All that is wanted is how many lines in the records below include the string "radio".
-- Information follows --
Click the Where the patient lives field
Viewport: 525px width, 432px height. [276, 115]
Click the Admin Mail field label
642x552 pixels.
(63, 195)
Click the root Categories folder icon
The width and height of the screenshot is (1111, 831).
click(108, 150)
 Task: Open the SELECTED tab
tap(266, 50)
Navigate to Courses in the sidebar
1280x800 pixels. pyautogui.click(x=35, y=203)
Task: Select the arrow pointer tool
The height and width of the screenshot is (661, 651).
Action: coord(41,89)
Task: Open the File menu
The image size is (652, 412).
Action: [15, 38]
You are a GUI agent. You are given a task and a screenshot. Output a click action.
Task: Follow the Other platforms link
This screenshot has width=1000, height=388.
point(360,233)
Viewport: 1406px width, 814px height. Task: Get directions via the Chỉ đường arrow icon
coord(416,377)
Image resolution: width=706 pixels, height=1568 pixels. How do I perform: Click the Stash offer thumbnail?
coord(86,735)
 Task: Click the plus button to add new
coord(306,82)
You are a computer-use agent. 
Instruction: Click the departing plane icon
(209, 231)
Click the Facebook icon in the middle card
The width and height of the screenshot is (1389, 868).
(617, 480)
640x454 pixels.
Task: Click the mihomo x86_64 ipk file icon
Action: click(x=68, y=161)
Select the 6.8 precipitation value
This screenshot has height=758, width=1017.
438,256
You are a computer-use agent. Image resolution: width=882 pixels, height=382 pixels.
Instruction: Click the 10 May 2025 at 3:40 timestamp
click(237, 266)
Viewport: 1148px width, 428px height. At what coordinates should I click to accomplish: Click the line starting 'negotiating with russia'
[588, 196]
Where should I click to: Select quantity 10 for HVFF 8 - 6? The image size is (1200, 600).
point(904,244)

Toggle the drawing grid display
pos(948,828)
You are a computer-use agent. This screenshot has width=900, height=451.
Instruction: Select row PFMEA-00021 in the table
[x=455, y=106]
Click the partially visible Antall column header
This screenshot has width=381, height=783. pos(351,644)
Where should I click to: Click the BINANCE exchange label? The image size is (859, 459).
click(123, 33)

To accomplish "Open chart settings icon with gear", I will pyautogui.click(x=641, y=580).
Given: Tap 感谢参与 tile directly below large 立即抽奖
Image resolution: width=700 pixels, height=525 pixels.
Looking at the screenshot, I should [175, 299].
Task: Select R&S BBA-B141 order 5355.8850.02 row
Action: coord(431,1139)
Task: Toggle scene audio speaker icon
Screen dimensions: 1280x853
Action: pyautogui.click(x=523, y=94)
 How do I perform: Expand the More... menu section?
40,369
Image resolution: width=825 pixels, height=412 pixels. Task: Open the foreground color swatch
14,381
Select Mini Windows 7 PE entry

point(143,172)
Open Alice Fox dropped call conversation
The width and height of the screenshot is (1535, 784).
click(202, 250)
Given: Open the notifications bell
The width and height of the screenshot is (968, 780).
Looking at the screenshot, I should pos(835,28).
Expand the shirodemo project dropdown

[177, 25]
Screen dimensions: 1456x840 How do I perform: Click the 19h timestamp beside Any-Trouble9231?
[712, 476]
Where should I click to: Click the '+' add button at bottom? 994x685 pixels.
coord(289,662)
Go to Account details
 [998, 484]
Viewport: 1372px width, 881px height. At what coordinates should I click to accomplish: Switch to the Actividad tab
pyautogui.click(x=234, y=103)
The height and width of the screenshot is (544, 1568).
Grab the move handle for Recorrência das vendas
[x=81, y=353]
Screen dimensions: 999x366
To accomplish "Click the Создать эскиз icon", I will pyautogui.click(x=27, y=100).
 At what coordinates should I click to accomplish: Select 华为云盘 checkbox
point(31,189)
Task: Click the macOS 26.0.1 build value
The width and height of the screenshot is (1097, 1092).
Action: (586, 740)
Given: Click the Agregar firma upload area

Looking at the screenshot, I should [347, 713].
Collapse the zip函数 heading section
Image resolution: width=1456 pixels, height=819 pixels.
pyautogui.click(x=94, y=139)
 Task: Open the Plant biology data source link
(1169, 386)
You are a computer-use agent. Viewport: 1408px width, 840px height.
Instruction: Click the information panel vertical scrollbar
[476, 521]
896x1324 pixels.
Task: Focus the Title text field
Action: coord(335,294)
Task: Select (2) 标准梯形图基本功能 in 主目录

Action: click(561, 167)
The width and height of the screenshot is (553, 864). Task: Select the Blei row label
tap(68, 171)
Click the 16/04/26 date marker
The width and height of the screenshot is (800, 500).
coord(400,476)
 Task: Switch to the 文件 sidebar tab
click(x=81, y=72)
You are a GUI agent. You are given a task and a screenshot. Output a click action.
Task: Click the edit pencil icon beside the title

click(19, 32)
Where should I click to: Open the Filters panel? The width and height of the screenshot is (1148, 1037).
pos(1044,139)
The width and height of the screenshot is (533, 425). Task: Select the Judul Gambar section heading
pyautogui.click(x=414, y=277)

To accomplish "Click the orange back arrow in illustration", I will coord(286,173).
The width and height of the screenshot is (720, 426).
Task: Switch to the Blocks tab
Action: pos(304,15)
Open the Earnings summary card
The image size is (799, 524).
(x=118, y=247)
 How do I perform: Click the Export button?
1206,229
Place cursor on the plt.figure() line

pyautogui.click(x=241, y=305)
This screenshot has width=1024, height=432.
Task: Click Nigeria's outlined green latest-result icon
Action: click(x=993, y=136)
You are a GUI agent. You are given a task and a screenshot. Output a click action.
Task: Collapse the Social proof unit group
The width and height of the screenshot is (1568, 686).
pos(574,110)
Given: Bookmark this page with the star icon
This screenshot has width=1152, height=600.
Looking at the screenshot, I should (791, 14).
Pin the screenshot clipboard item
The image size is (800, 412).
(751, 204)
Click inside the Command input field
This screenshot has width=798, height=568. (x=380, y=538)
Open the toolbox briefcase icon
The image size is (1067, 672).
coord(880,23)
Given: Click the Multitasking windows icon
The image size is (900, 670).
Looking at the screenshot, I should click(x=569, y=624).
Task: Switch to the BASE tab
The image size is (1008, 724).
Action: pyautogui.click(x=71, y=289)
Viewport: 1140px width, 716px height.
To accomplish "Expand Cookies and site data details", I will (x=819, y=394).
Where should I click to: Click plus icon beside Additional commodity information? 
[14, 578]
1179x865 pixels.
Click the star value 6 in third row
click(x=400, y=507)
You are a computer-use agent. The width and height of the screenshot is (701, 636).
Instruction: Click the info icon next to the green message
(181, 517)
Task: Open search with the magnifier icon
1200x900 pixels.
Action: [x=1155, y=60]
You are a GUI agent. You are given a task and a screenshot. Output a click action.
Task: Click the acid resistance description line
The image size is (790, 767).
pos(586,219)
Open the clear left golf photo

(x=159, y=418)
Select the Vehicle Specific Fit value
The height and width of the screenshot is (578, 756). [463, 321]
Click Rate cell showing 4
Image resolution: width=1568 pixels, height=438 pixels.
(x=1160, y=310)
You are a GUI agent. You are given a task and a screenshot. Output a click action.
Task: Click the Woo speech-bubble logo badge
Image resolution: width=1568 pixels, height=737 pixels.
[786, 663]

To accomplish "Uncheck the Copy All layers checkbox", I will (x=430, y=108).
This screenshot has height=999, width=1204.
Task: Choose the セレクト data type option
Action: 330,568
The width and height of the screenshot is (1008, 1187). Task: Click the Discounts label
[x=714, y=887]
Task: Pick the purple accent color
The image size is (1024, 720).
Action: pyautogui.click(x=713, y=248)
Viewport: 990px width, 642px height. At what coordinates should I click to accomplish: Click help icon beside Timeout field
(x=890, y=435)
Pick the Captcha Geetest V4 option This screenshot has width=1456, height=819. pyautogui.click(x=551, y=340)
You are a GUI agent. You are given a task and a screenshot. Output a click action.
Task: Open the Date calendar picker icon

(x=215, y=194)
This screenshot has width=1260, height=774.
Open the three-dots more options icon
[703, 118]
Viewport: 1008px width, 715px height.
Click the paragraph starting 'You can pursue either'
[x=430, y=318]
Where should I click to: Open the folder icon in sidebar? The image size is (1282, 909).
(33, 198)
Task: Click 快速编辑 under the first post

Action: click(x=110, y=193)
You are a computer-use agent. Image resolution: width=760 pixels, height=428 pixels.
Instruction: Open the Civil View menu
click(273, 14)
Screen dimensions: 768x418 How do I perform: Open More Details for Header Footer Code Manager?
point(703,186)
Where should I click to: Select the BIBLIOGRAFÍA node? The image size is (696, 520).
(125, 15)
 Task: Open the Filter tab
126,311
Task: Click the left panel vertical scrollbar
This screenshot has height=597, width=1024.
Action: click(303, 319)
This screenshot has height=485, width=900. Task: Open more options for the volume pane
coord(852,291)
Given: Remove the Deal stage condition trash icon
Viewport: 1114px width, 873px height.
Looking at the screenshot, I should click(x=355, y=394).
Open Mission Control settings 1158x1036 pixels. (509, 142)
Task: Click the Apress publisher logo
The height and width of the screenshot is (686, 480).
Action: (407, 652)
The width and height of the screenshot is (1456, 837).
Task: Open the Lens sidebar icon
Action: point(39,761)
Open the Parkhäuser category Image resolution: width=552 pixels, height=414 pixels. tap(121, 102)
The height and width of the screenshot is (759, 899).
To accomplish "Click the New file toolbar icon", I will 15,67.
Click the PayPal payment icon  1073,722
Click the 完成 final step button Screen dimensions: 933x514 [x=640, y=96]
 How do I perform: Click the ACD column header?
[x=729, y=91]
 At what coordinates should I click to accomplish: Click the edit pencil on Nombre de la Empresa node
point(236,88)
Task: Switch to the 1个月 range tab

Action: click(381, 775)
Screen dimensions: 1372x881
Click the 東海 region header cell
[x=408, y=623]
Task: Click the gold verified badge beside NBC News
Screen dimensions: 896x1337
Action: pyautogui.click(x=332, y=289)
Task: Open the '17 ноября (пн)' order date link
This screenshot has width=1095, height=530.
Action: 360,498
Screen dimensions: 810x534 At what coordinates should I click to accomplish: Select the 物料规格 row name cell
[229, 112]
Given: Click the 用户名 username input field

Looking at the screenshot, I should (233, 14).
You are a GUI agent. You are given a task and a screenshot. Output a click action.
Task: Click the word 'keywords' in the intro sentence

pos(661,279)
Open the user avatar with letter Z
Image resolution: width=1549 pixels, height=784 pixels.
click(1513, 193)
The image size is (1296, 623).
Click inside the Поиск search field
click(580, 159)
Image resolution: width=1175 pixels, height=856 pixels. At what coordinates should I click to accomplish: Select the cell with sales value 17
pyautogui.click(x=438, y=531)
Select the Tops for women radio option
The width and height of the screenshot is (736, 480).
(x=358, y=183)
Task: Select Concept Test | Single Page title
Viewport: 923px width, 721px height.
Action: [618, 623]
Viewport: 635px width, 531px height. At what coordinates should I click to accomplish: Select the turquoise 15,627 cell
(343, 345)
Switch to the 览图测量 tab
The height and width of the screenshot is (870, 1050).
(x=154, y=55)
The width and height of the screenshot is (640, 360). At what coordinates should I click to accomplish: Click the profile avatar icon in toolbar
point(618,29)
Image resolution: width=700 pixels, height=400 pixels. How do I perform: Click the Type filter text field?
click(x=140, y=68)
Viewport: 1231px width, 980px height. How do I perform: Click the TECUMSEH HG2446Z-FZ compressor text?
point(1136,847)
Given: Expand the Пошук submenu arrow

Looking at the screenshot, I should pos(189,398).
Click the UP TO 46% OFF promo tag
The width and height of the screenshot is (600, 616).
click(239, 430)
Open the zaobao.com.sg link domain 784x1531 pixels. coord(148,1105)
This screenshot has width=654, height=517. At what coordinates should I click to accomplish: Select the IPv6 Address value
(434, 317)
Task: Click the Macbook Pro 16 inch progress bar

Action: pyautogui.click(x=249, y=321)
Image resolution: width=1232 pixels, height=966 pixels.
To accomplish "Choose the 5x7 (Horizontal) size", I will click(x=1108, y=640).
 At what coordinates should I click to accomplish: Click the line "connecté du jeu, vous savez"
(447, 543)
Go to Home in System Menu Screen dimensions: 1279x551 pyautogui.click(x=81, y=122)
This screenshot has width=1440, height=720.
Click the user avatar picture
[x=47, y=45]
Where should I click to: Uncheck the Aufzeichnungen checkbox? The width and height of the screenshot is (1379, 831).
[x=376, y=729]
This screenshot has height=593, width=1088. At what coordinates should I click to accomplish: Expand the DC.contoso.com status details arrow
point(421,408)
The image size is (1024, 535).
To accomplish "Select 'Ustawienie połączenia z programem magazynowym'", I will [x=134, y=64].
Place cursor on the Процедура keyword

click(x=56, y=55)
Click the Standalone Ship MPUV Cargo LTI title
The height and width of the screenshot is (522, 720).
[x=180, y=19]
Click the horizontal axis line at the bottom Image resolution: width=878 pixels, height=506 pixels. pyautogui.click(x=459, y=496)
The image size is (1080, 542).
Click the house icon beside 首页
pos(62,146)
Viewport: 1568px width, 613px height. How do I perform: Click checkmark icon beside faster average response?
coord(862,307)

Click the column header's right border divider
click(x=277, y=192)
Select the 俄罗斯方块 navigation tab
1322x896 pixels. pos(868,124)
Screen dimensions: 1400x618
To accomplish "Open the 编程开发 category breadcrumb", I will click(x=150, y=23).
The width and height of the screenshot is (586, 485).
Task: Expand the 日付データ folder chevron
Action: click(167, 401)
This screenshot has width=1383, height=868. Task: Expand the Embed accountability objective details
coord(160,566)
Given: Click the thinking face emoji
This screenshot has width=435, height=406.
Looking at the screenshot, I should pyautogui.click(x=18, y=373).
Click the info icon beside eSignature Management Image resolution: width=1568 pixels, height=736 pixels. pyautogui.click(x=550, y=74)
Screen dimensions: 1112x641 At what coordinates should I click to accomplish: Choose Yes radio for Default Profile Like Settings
-- Information concluded --
■ **Output of the exercise**: 2